# Problem description:
Set down word for word the lines that begin the entries and run through the line containing "This screenshot has height=424, width=371.". Give nothing further.
(Beginning of Material provided)
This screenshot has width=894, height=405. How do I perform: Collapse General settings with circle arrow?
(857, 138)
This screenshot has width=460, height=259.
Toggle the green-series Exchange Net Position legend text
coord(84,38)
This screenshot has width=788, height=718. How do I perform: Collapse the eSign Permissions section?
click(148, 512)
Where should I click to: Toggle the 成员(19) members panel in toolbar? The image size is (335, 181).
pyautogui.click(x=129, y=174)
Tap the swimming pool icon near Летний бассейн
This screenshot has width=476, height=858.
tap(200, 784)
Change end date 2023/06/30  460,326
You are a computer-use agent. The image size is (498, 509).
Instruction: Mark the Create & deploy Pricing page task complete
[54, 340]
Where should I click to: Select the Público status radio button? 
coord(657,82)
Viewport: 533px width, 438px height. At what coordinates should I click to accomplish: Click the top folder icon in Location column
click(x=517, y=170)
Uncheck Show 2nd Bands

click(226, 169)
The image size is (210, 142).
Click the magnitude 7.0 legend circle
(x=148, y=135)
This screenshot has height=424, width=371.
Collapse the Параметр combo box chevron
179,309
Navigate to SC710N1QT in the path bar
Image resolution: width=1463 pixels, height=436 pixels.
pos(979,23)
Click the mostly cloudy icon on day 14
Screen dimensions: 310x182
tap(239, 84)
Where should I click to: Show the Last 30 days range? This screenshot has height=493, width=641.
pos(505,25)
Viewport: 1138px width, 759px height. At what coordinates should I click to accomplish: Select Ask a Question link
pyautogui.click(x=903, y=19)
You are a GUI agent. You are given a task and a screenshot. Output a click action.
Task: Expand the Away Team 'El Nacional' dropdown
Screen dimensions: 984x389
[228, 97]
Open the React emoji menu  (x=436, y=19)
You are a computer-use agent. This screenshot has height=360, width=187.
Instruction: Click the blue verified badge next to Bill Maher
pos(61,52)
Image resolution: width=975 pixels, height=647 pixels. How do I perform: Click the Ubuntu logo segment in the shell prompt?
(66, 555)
(End of Material provided)
# Answer to the exercise:
This screenshot has width=894, height=405. How do I perform: Collapse General settings with circle arrow?
(857, 138)
This screenshot has width=460, height=259.
Toggle the green-series Exchange Net Position legend text
coord(84,38)
This screenshot has width=788, height=718. How do I perform: Collapse the eSign Permissions section?
click(148, 512)
Where should I click to: Toggle the 成员(19) members panel in toolbar? The image size is (335, 181).
pyautogui.click(x=129, y=174)
Tap the swimming pool icon near Летний бассейн
This screenshot has width=476, height=858.
tap(200, 784)
Change end date 2023/06/30  460,326
You are a computer-use agent. The image size is (498, 509).
Instruction: Mark the Create & deploy Pricing page task complete
[54, 340]
Where should I click to: Select the Público status radio button? 
coord(657,82)
Viewport: 533px width, 438px height. At what coordinates should I click to accomplish: Click the top folder icon in Location column
click(x=517, y=170)
Uncheck Show 2nd Bands

click(226, 169)
The image size is (210, 142).
Click the magnitude 7.0 legend circle
(x=148, y=135)
This screenshot has height=424, width=371.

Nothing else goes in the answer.